▶ _Problem description_: Find the lines in the records below that contain "user", and report each of them.

▶ _Working data_:
____

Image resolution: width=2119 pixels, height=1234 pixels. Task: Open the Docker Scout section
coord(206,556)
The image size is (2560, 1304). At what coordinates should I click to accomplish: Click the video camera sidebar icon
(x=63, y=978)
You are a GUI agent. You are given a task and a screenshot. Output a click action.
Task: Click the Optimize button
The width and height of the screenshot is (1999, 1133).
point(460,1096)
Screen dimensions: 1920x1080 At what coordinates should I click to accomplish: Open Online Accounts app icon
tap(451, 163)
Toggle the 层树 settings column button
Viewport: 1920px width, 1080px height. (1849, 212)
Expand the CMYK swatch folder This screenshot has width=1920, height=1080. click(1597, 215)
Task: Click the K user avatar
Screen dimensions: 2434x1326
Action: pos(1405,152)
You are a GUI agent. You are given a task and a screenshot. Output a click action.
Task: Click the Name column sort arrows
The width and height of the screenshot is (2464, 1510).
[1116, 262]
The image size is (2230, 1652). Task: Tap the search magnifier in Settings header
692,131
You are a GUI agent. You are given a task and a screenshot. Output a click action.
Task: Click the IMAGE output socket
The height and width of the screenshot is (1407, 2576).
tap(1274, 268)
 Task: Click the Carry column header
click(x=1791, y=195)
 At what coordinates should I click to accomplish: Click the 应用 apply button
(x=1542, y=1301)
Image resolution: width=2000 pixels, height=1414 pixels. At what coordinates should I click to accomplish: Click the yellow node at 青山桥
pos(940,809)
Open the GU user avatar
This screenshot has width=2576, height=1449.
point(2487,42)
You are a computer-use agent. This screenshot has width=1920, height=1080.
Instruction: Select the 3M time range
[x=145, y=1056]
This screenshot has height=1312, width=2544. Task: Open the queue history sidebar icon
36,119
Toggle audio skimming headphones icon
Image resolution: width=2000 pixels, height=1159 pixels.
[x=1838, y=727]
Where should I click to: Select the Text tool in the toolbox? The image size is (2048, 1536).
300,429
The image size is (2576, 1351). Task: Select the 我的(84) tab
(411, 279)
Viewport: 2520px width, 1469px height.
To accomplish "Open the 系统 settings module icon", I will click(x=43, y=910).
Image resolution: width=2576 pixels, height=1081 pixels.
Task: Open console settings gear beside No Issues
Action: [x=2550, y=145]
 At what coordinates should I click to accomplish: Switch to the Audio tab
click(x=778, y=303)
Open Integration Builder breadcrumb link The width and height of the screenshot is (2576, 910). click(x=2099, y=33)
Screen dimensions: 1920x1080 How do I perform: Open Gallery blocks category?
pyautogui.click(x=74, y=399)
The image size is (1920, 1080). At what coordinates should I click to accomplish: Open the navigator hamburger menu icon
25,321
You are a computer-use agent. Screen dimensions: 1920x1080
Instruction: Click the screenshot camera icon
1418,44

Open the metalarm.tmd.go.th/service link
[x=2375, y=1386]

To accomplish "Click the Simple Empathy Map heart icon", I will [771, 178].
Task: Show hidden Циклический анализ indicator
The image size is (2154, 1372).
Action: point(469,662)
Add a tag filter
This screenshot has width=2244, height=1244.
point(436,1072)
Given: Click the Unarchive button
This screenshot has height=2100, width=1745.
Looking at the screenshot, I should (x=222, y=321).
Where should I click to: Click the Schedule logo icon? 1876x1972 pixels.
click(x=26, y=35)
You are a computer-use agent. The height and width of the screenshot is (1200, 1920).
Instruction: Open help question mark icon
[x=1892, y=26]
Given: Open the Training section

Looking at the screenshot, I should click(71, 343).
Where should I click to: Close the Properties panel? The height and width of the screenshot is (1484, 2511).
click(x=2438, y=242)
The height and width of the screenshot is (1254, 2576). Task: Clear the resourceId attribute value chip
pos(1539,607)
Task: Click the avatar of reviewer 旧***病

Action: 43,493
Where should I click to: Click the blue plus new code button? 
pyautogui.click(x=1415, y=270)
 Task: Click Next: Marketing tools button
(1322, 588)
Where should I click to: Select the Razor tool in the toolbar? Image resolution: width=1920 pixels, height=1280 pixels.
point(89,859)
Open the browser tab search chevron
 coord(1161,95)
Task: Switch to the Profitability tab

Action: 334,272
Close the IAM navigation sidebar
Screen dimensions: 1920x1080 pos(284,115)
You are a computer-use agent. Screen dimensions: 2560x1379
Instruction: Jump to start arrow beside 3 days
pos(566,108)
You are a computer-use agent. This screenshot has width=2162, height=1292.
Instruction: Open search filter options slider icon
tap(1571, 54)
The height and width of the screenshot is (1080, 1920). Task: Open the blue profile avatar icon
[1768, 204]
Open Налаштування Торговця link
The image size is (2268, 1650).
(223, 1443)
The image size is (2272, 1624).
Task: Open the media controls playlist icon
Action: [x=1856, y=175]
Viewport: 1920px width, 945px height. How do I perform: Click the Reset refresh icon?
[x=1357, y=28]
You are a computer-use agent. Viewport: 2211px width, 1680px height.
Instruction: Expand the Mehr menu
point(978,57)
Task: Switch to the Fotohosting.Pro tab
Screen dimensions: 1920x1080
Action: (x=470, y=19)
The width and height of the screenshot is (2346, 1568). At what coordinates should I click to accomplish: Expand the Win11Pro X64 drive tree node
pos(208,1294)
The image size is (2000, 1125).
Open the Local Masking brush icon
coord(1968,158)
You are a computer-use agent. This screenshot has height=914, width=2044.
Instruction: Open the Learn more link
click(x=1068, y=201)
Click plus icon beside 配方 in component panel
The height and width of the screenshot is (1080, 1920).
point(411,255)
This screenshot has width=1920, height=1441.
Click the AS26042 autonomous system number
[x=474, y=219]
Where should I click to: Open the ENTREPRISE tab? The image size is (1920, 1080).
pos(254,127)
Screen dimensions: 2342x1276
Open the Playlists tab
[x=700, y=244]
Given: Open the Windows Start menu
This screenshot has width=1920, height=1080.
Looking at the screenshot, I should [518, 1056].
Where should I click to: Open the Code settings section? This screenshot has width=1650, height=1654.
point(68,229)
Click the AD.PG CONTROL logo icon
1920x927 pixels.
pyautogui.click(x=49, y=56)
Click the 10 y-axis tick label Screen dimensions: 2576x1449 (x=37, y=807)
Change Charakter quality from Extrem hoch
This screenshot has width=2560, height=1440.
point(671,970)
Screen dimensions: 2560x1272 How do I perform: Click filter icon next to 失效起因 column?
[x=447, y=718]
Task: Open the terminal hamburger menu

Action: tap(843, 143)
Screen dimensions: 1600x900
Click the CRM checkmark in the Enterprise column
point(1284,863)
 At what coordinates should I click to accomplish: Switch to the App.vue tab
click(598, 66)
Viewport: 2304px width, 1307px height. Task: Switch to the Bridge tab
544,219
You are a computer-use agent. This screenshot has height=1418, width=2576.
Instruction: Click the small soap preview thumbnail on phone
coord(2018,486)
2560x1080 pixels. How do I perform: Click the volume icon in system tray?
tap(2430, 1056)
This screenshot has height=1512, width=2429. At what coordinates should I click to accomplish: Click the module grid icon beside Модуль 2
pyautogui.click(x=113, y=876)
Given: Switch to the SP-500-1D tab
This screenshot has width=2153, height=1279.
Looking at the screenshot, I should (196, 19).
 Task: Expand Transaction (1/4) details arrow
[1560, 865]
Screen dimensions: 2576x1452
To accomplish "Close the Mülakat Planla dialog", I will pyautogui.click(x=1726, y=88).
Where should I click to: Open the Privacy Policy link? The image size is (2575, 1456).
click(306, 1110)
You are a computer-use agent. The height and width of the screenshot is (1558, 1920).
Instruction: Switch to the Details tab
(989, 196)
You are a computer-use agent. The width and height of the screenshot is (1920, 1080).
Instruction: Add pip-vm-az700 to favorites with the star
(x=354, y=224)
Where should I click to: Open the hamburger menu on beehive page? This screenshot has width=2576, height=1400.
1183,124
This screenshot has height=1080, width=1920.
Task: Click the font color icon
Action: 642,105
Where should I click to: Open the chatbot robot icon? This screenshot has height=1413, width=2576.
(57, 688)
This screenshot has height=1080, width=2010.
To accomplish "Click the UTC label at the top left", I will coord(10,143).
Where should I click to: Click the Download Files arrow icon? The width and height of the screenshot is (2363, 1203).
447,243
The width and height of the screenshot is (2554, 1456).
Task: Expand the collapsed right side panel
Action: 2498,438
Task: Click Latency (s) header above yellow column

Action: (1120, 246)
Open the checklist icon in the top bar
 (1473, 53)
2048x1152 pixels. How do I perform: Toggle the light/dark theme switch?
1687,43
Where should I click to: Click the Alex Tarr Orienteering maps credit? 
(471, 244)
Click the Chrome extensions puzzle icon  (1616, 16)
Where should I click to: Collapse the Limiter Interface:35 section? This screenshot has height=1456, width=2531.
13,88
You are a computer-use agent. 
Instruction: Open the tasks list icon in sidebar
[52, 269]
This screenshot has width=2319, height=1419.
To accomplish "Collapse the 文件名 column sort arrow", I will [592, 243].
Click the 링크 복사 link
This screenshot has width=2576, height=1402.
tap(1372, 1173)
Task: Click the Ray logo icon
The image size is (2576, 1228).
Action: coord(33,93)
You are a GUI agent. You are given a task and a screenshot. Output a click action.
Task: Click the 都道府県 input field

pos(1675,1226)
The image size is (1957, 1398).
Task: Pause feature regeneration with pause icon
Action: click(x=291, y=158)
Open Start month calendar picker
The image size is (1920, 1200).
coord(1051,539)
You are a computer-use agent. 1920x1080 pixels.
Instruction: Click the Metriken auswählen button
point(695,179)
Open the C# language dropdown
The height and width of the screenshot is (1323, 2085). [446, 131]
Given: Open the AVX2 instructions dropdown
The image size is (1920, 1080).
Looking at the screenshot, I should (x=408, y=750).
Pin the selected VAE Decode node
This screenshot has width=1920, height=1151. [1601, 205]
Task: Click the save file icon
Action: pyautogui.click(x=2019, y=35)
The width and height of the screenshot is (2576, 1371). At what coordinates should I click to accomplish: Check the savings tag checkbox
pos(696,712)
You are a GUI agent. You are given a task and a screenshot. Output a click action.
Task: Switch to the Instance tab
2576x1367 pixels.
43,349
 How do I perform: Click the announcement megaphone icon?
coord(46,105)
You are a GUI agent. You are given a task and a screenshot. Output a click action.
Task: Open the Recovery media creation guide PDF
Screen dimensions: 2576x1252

____

▶ _Your solution_:
Task: Click the K user avatar
Open the GU user avatar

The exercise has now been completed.